**Given problem:** Reproduce all of the lines below word for word, omitting the pictures.

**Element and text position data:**
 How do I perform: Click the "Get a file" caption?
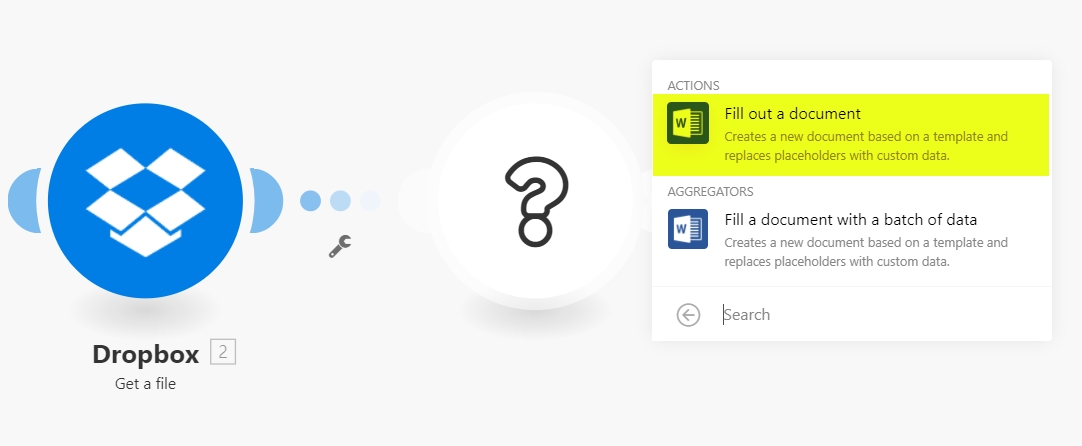146,384
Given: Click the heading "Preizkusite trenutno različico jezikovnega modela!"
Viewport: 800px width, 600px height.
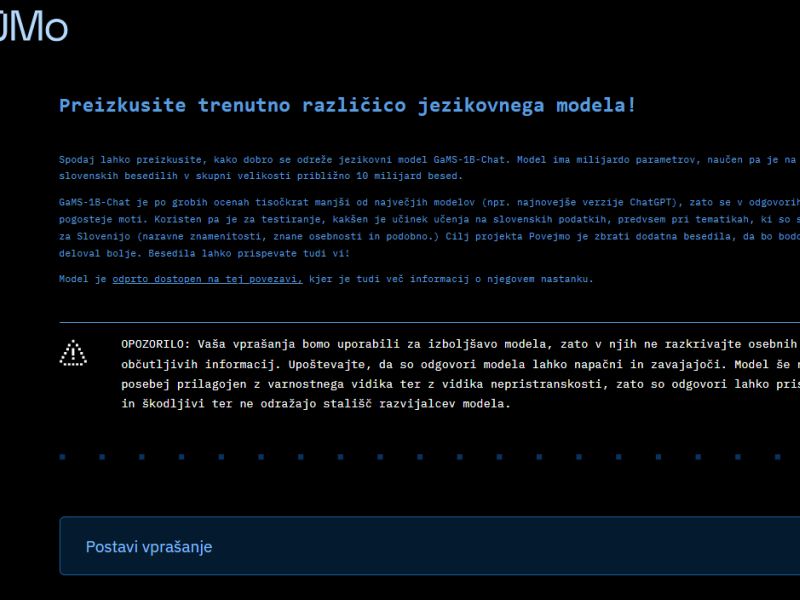Looking at the screenshot, I should [x=347, y=105].
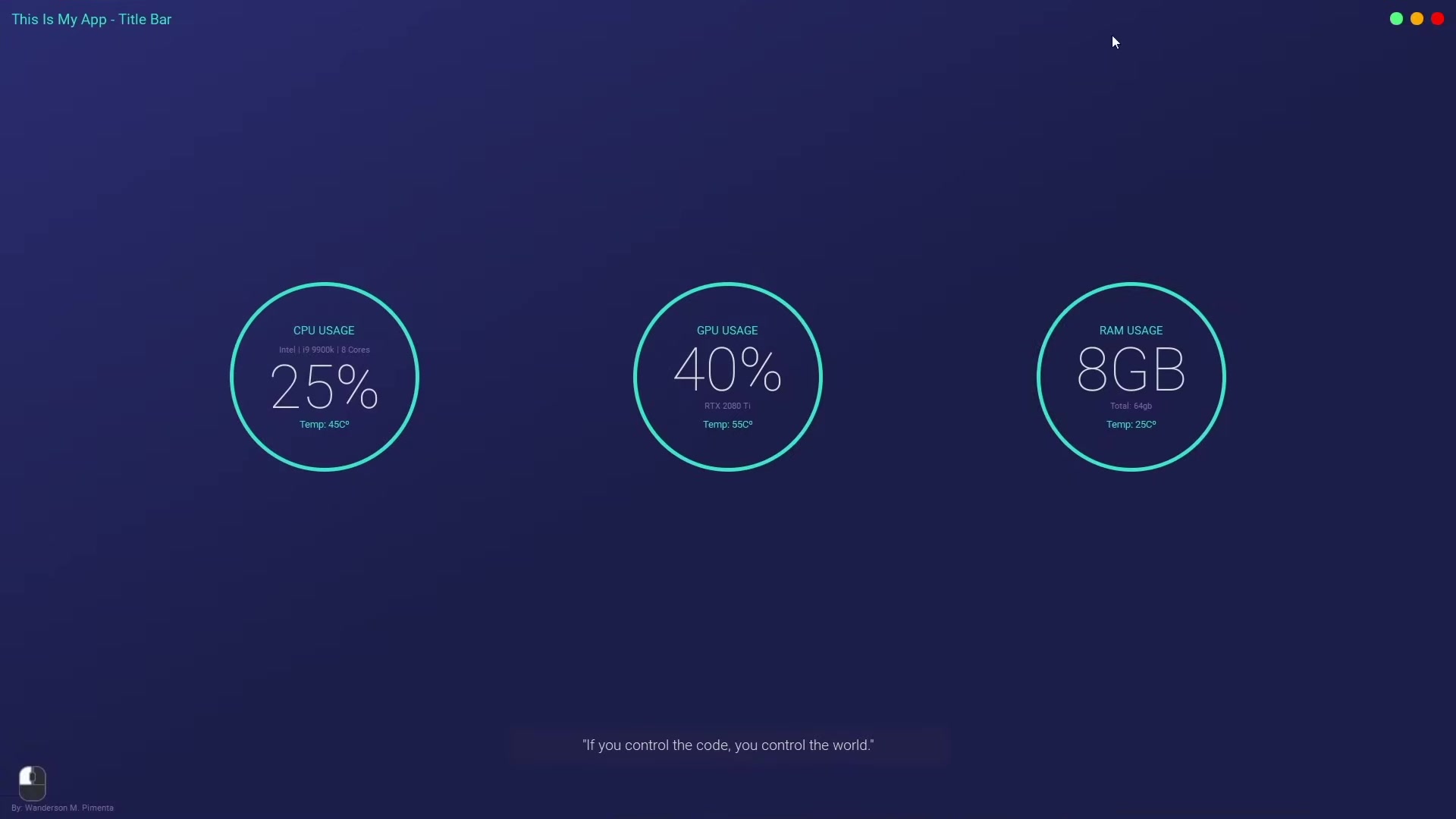Image resolution: width=1456 pixels, height=819 pixels.
Task: Click the yellow traffic light button
Action: coord(1418,19)
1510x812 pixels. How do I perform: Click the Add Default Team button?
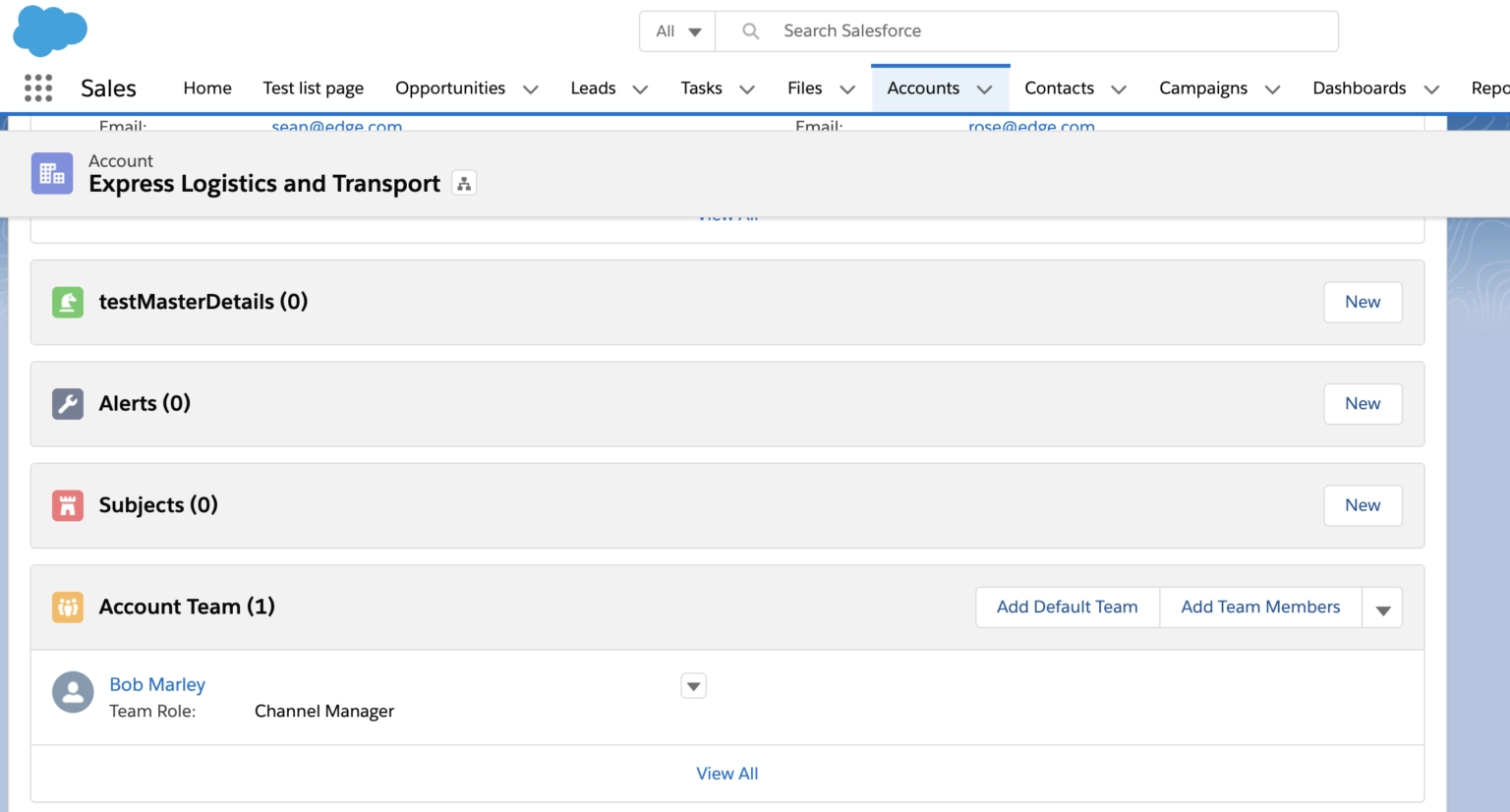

**Response:**
 How do I perform: Click the "Get a file" caption?
146,384
Given: Click the heading "Preizkusite trenutno različico jezikovnega modela!"
Viewport: 800px width, 600px height.
Looking at the screenshot, I should [x=347, y=105].
Image resolution: width=1456 pixels, height=819 pixels.
Task: Click the yellow traffic light button
Action: coord(1418,19)
1510x812 pixels. How do I perform: Click the Add Default Team button?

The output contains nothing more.